In this session, we will learn about some different tools available for refactoring assistance. By using tools, we can plan ahead the refactorings activities that could improve our design. We will search for bad smells (symptoms of design problems) that give us hints on where and how to refactor. When planning refactoring activities, keep in mind the pattern “Keep it Simple” (OORP, p.37), as it a common mistake for people to over-complicate the design of a refactored artifact. Another important pattern to remember when refactorings is “Most Valuable First” (OORP, p.29), as in you should prioritize the refactorings that bring more benefits first.

Despite the benefits, in some contexts, refactoring is perceived as change noise, which makes more difficult the completion of various software evolution related tasks. For instance, refactoring operations can cause merge conflicts when merging development branches (we shall look this in detail in Lab of software integration). They may distract developers when reviewing behavior-altering changes, make bug-inducing analysis algorithms to erroneously flag behavior-preserving changes (i.e., refactorings) as bug-introducing, cause breaking changes to clients of libraries and frameworks, cause unnecessary test executions for behavior-preserving changes.

» **Description of the task**
Could you quote the refactoring passage word for word, starting with "In this session, we" and going on through "more benefits first."?

» **Supplied material**
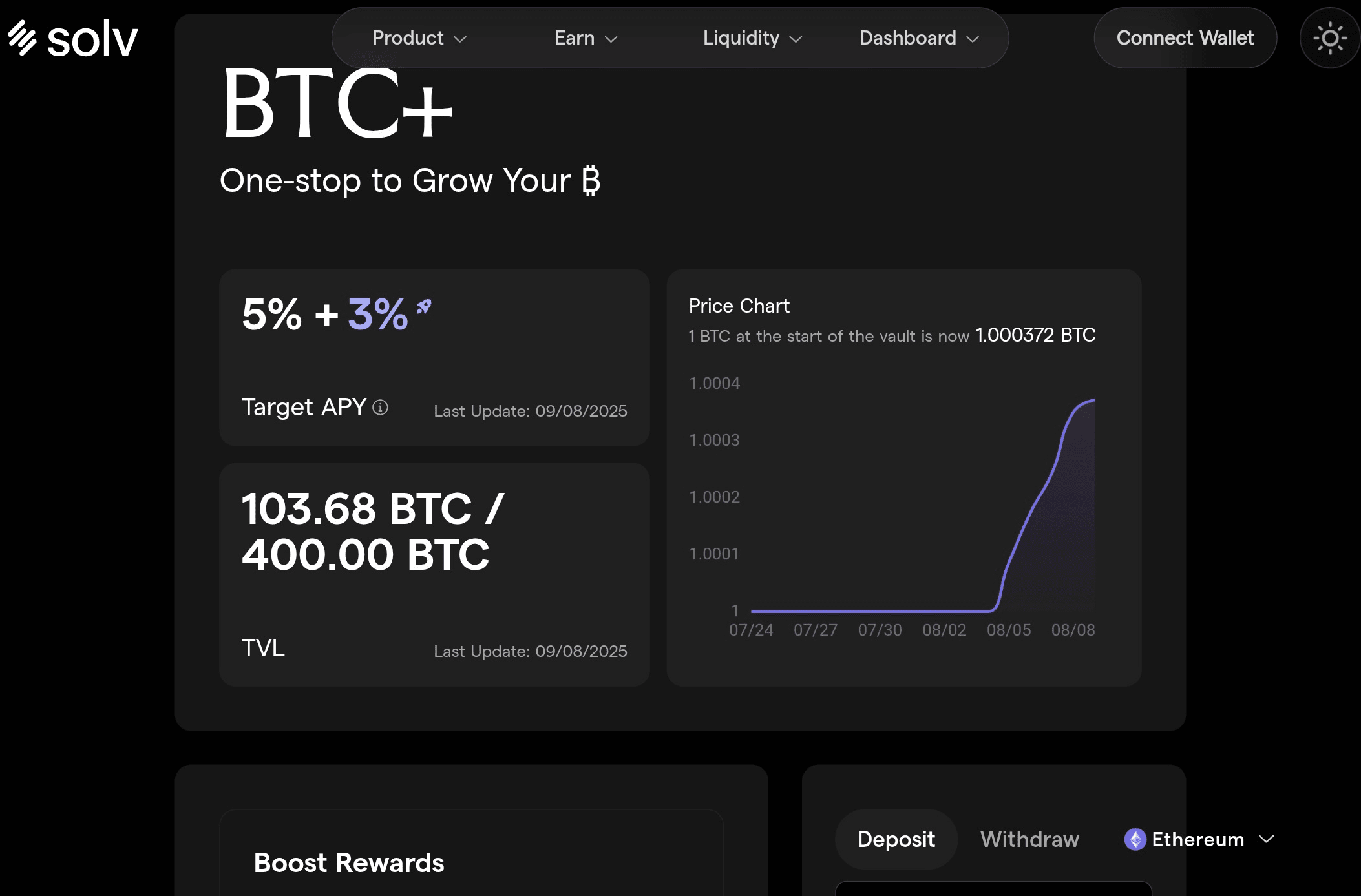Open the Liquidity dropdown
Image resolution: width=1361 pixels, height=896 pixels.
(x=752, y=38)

* * *

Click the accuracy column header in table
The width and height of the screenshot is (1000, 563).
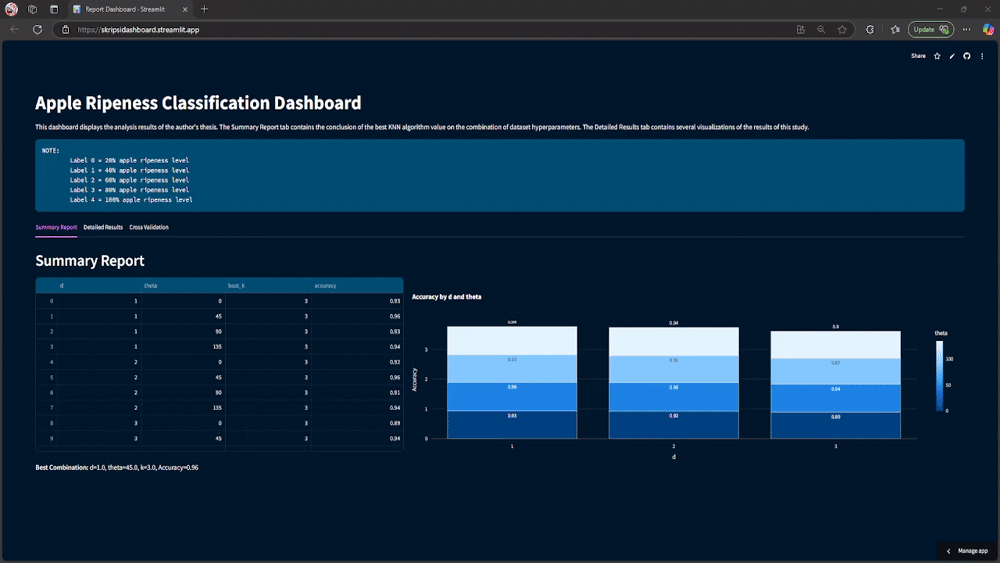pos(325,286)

==

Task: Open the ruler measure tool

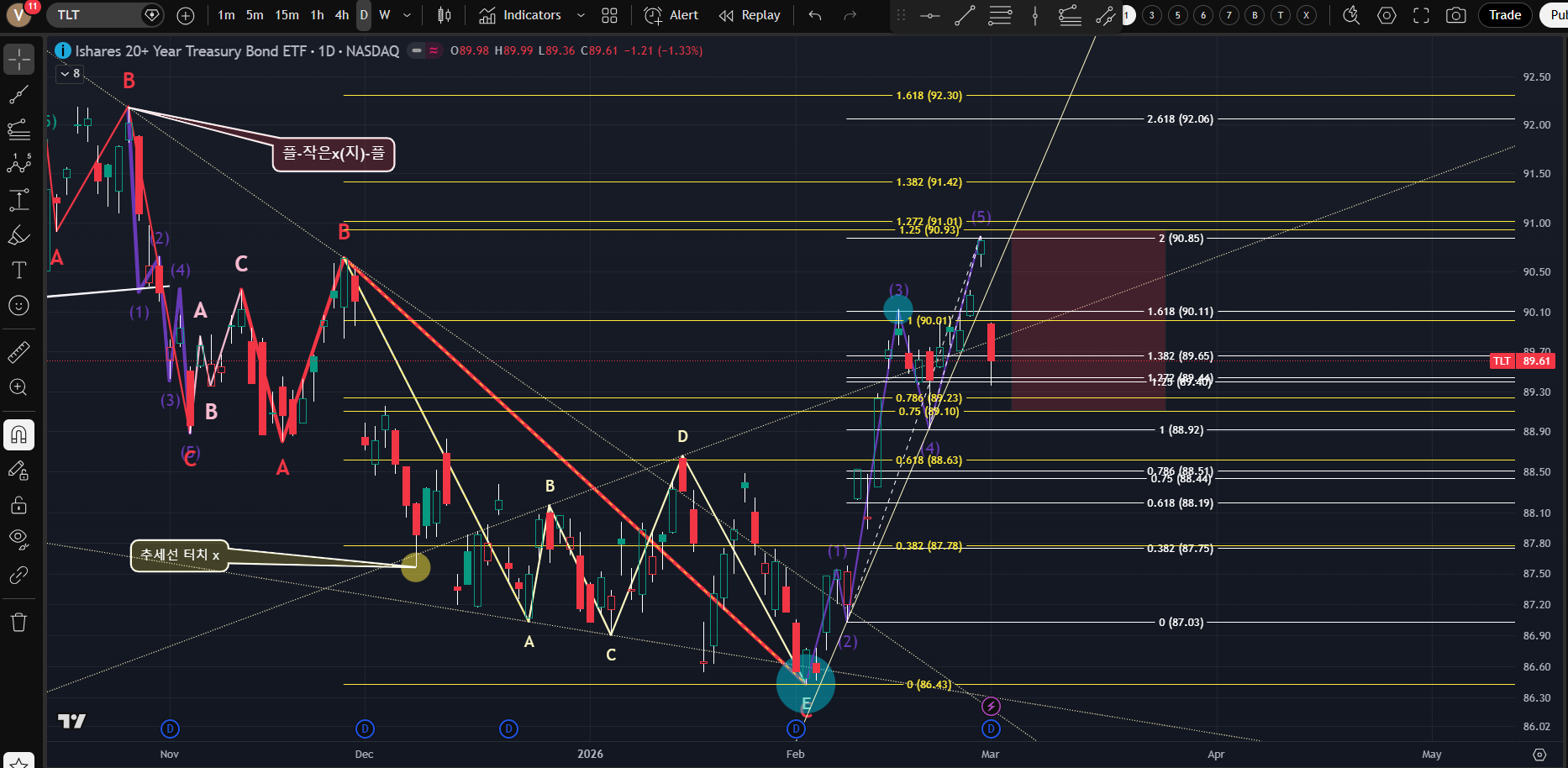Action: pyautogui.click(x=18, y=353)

» **Task output**
In this session, we will learn about some different tools available for refactoring assistance. By using tools, we can plan ahead the refactorings activities that could improve our design. We will search for bad smells (symptoms of design problems) that give us hints on where and how to refactor. When planning refactoring activities, keep in mind the pattern “Keep it Simple” (OORP, p.37), as it a common mistake for people to over-complicate the design of a refactored artifact. Another important pattern to remember when refactorings is “Most Valuable First” (OORP, p.29), as in you should prioritize the refactorings that bring more benefits first.